Overview of resolution

For our instance use case, a fictional giant ecommerce firm processes hundreds of orders every day. When orders are acquired, up to date, cancelled, shipped, delivered, or returned, the adjustments are made of their on-premises system, and people adjustments have to be replicated to an S3 knowledge lake in order that knowledge analysts can run queries by way of Amazon Athena. The adjustments can include schema updates as effectively. As a result of safety necessities of various organizations, they should handle fine-grained entry management for the analysts by way of Lake Formation.

The next diagram illustrates the answer structure.

The answer workflow consists of the next key steps:

  1. Ingest knowledge from on premises right into a Dropzone location utilizing an information ingestion pipeline.
  2. Merge the information from the Dropzone location into Iceberg utilizing AWS Glue.
  3. Question the information utilizing Athena.

Conditions

For this walkthrough, it’s best to have the next conditions:

Arrange the infrastructure with AWS CloudFormation

To create your infrastructure with an AWS CloudFormation template, full the next steps:

  1. Log in as an administrator to your AWS account.
  2. Open the AWS CloudFormation console.
  3. Select Launch Stack:
  4. For Stack title, enter a reputation (for this submit, icebergdemo1).
  5. Select Subsequent.
  6. Present info for the next parameters:
    1. DatalakeUserName
    2. DatalakeUserPassword
    3. DatabaseName
    4. TableName
    5. DatabaseLFTagKey
    6. DatabaseLFTagValue
    7. TableLFTagKey
    8. TableLFTagValue
  7. Select Subsequent.
  8. Select Subsequent once more.
  9. Within the Assessment part, assessment the values you entered.
  10. Choose I acknowledge that AWS CloudFormation would possibly create IAM assets with customized names and select Submit.

In a couple of minutes, the stack standing will change to CREATE_COMPLETE.

You may go to the Outputs tab of the stack to see all of the assets it has provisioned. The assets are prefixed with the stack title you offered (for this submit, icebergdemo1).

Create an Iceberg desk utilizing Lambda and grant entry utilizing Lake Formation

To create an Iceberg desk and grant entry on it, full the next steps:

  1. Navigate to the Assets tab of the CloudFormation stack icebergdemo1 and seek for logical ID named LambdaFunctionIceberg.
  2. Select the hyperlink of the related bodily ID.

You’re redirected to the Lambda operate icebergdemo1-Lambda-Create-Iceberg-and-Grant-access.

  1. On the Configuration tab, select Atmosphere variables within the left pane.
  1. On the Code tab, you’ll be able to examine the operate code.

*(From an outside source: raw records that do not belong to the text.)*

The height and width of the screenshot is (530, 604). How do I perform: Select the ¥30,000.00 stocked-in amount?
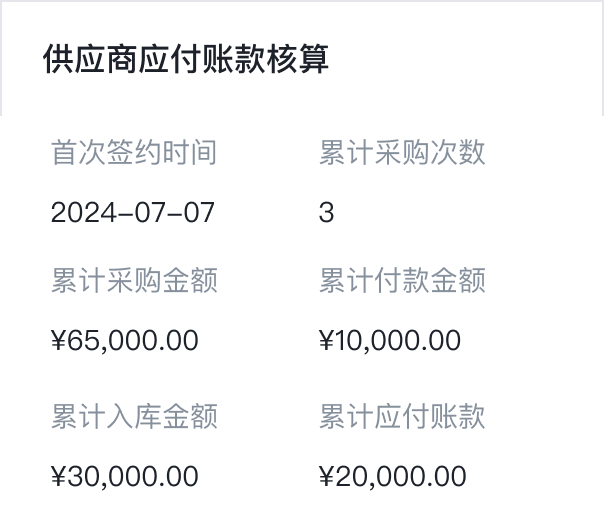125,476
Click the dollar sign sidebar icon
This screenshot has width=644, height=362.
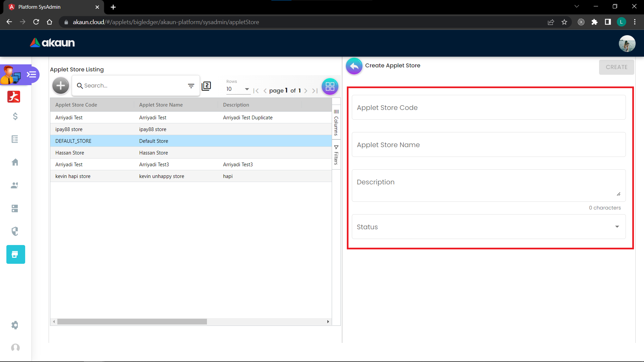(15, 116)
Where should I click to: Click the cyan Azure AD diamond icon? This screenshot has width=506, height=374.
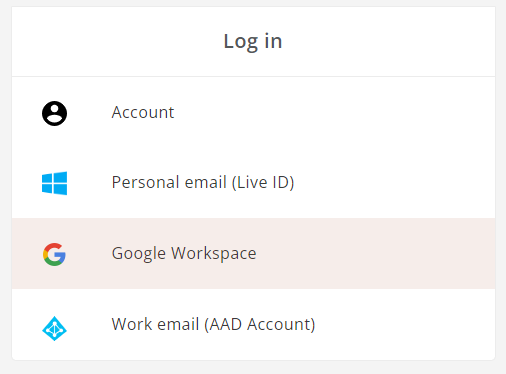(x=54, y=328)
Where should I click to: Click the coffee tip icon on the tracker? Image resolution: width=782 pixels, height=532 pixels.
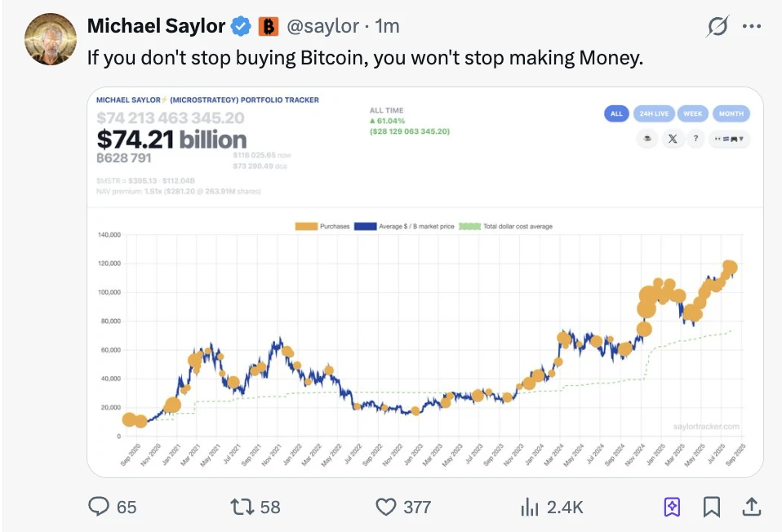tap(646, 139)
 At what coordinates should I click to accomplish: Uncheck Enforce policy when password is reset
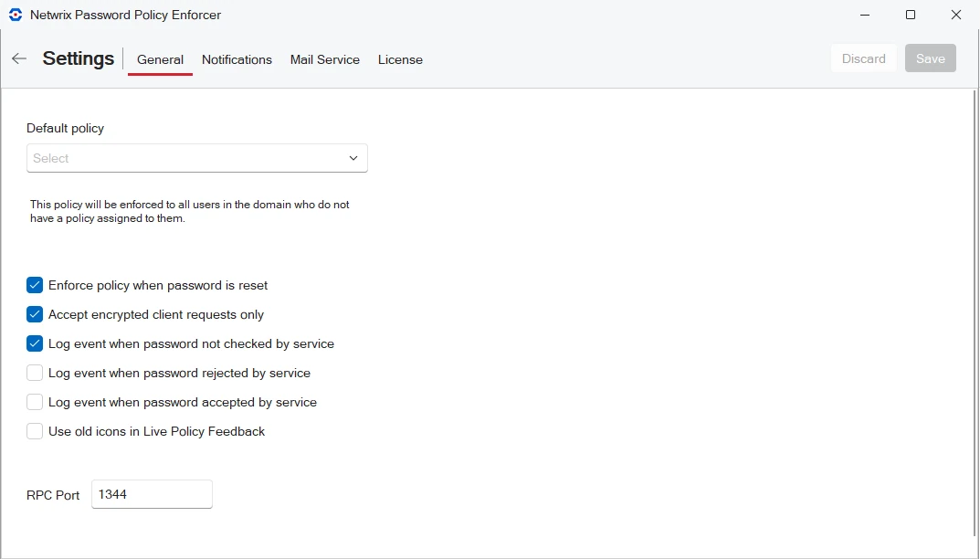[35, 285]
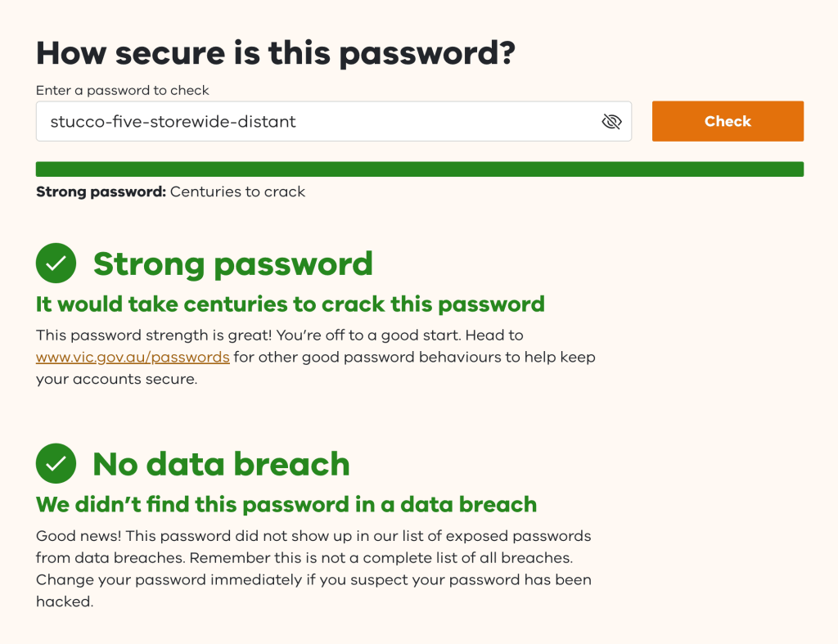Click bold "Strong password:" label under strength bar
The width and height of the screenshot is (838, 644).
101,192
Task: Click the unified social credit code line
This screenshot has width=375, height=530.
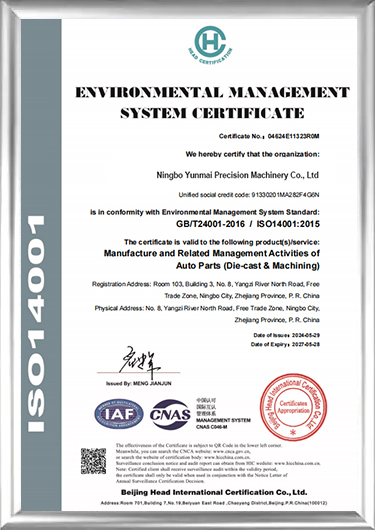Action: [249, 195]
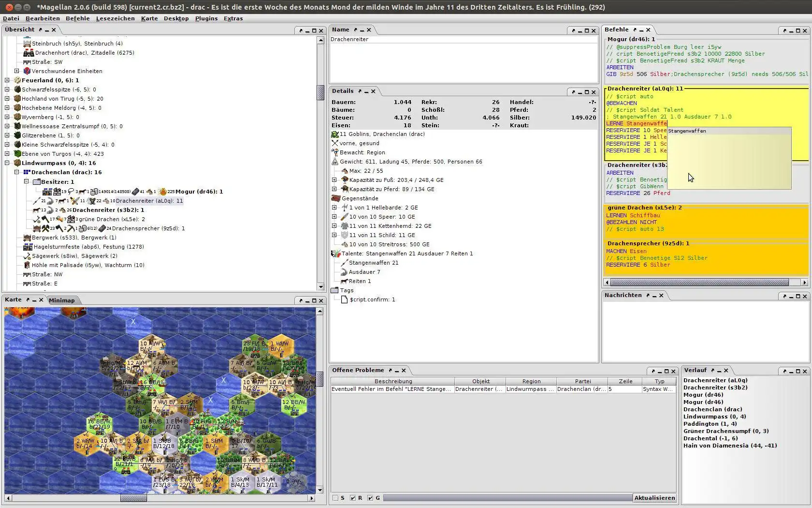
Task: Click the Schild shield icon
Action: [x=345, y=235]
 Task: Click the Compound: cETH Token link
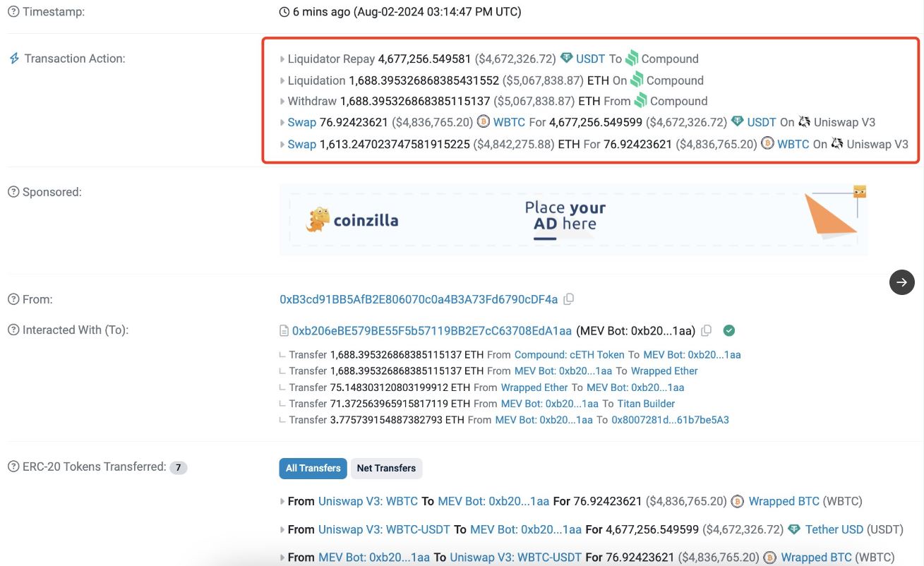[569, 355]
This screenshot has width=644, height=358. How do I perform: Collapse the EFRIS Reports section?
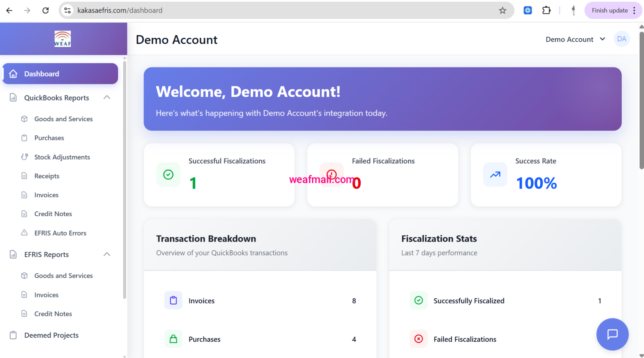pyautogui.click(x=107, y=254)
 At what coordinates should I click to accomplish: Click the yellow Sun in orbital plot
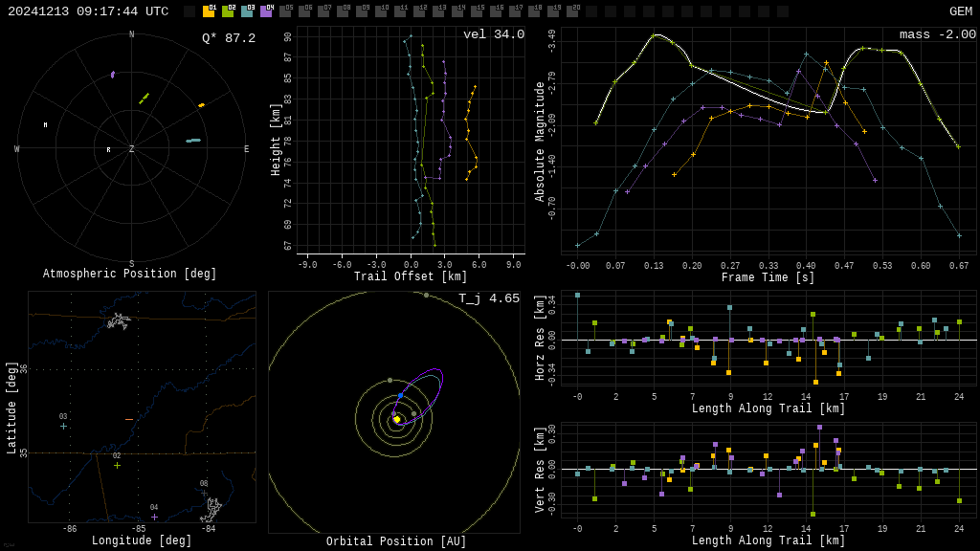pos(396,419)
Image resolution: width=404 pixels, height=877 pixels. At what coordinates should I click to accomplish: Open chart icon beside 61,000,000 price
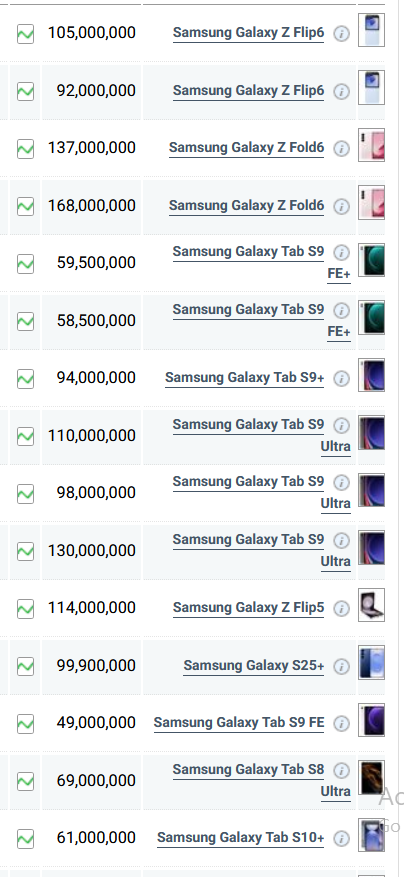point(25,838)
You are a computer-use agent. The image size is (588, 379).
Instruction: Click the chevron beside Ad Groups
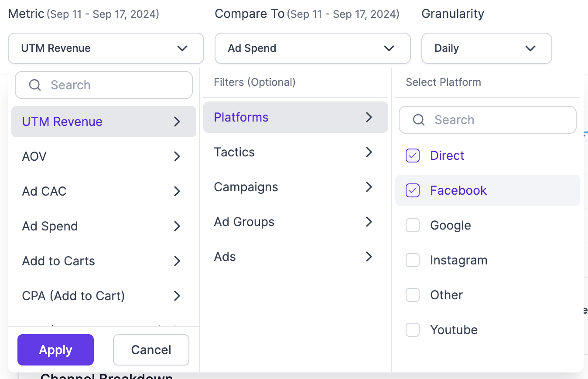369,222
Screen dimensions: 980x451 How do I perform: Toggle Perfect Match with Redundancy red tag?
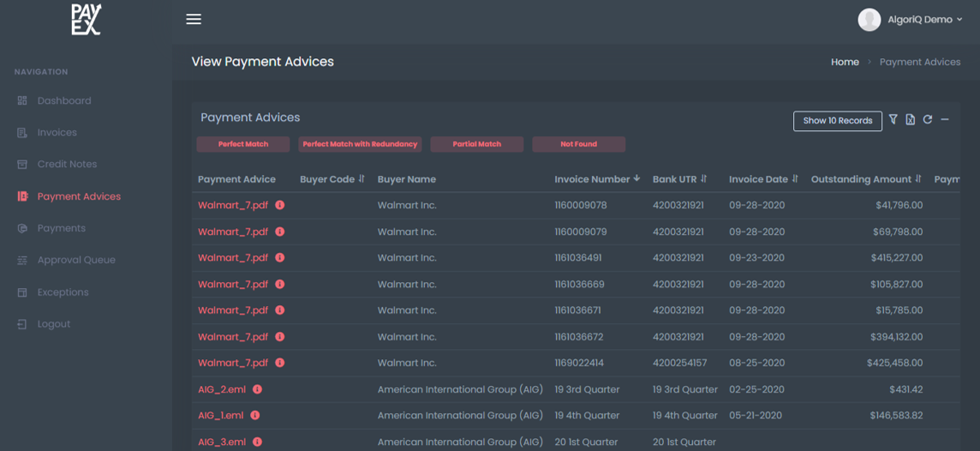pyautogui.click(x=360, y=144)

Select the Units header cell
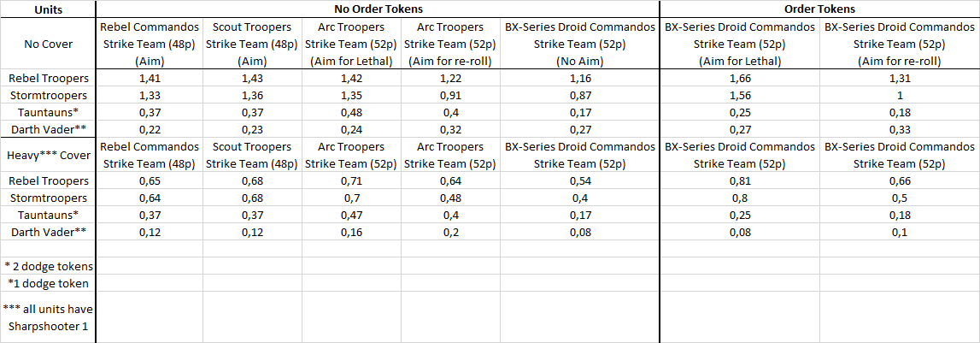click(48, 9)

The operate makes use of the AWS SDK for Python (Boto3) APIs to provision the assets. It assumes the provisioned knowledge lake admin function to carry out the next duties:

  • Grant DATA_LOCATION_ACCESS entry to the information lake admin function on the registered knowledge lake location
  • Create Lake Formation Tags (LF-Tags)
  • Create a database within the AWS Glue Knowledge Catalog utilizing the AWS Glue create_database API
  • Assign LF-Tags to the database
  • Grant DESCRIBE entry on the database utilizing LF-Tags to the information lake IAM consumer and AWS Glue ETL IAM function
  • Create an Iceberg desk utilizing the AWS Glue create_table API:
response_create_table = glue_client.create_table(
DatabaseName="icebergdb1",
OpenTableFormatInput= { 
 'IcebergInput': { 
 'MetadataOperation': 'CREATE',
 'Model': '2'
 }
},
TableInput={
    'Identify': ‘ecomorders’,
    'StorageDescriptor': {
        'Columns': [
            {'Name': 'ordernum', 'Type': 'int'},
            {'Name': 'sku', 'Type': 'string'},
            {'Name': 'quantity','Type': 'int'},
            {'Name': 'category','Type': 'string'},
            {'Name': 'status','Type': 'string'},
            {'Name': 'shipping_id','Type': 'string'}
        ],  
        'Location': 's3://icebergdemo1-s3bucketiceberg-vthvwwblrwe8/iceberg/'
    },
    'TableType': 'EXTERNAL_TABLE'
    }
)

  • Assign LF-Tags to the desk
  • Grant DESCRIBE and SELECT on the Iceberg desk LF-Tags for the information lake IAM consumer
  • Grant ALL, DESCRIBE, SELECT, INSERT, DELETE, and ALTER entry on the Iceberg desk LF-Tags to the AWS Glue ETL IAM function
  1. On the Check tab, select Check to run the operate.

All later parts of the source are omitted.